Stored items
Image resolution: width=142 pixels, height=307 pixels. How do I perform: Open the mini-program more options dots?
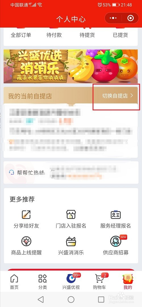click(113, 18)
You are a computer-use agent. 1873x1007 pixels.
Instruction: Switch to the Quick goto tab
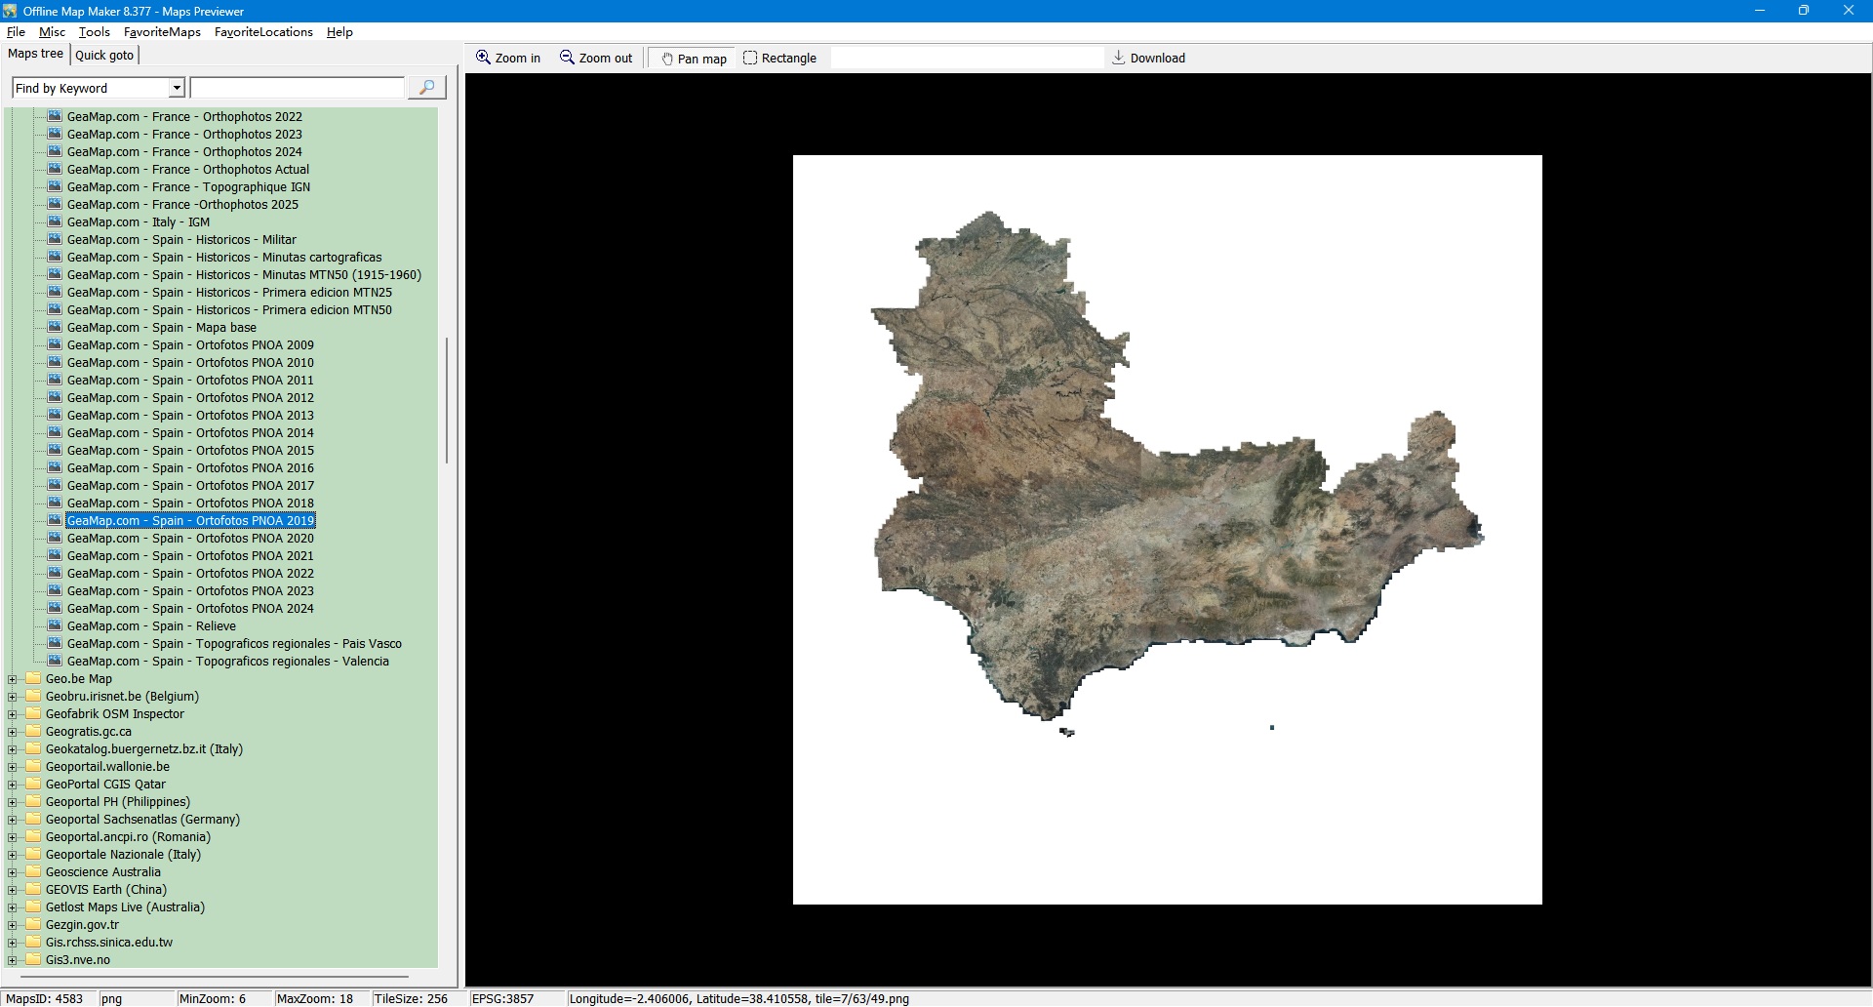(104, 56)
...
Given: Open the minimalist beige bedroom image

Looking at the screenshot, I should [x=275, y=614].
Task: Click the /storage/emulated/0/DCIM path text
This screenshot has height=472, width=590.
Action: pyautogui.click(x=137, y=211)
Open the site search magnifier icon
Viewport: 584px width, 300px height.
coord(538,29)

- [TASK DESCRIPTION]: Of the entries above, repeat exactly the lines between the line with "Given: Open the" and the line with "Task: Click the", inclusive, and no others.

- [EXERCISE RESULT]:
Given: Open the minimalist beige bedroom image

Looking at the screenshot, I should [x=275, y=614].
Task: Click the /storage/emulated/0/DCIM path text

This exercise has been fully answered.